Yew W W, Tam C M, Chan C Y, Li M S, Cheng A F
Tuberculosis & Chest Unit, Grantham Hospital, Aberdeen, Hong Kong.
Int J Clin Pharmacol Res. 1993;13(2):65-8.
Twenty clinical isolates of Mycobacterium avium-intracellulare were tested with amikacin and sulphamethoxazole for in-vitro susceptibilities. The MICs and MBCs of the former drug ranged from 8 to > 64 mg/L (median MIC: 64 mg/L, median MBC: > 64 mg/L). The MICs and MBCs of the latter drug were found to be > 256 mg/L. Each of eight patients with invasive pulmonary disease due to these organisms was treated with amikacin for six months and with cotrimoxazole (sulphamethoxazole-trimethoprim) for one year. Only one patient had sustained bacteriological conversion. Three patients showed a transient reduction of bacillary load during the period of amikacin administration. The rest all failed to show response. Thus sulphamethoxazole was found to have no activity against Mycobacterium avium-intracellulare, and amikacin has doubtful activity when used alone in treatment of M. avium-intracellulare infection.

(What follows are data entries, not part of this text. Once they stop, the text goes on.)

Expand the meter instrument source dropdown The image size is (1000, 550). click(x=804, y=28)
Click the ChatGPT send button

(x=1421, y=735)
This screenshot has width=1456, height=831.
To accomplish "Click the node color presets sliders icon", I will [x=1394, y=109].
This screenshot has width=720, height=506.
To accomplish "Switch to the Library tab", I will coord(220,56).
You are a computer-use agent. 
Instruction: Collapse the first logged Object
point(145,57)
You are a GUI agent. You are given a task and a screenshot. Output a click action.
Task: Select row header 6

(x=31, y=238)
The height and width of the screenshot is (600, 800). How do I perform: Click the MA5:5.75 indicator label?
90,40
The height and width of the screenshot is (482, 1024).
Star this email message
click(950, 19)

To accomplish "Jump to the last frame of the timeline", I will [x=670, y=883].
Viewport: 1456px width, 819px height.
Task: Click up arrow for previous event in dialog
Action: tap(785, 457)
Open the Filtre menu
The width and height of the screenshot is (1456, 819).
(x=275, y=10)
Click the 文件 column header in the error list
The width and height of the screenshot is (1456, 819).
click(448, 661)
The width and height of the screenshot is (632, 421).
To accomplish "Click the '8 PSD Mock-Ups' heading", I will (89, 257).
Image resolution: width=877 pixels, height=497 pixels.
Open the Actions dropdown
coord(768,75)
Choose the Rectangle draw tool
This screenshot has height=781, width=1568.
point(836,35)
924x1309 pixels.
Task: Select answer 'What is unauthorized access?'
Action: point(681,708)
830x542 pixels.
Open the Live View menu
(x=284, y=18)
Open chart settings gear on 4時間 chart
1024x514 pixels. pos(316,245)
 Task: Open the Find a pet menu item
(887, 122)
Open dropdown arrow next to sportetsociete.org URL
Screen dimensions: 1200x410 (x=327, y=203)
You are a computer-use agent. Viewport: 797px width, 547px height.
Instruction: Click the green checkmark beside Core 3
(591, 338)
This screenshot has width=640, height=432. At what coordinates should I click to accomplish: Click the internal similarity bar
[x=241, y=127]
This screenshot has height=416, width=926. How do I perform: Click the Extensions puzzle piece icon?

对20株鸟分枝杆菌-胞内分枝杆菌临床分离株进行了阿米卡星和磺胺甲恶唑的体外药敏试验。前一种药物的最低抑菌浓度(MIC)和最低杀菌浓度(MBC)范围为8至>64mg/L(中位MIC:64mg/L,中位MBC:>64mg/L)。后一种药物的MIC和MBC均>256mg/L。8例因这些病原体导致侵袭性肺部疾病的患者,均接受了6个月的阿米卡星治疗和1年的复方新诺明(磺胺甲恶唑-甲氧苄啶)治疗。只有1例患者实现了持续的细菌学转阴。3例患者在使用阿米卡星期间细菌载量出现短暂下降。其余患者均未显示出反应。因此,发现磺胺甲恶唑对鸟分枝杆菌-胞内分枝杆菌无活性,而阿米卡星单独用于治疗鸟分枝杆菌-胞内分枝杆菌感染时活性存疑。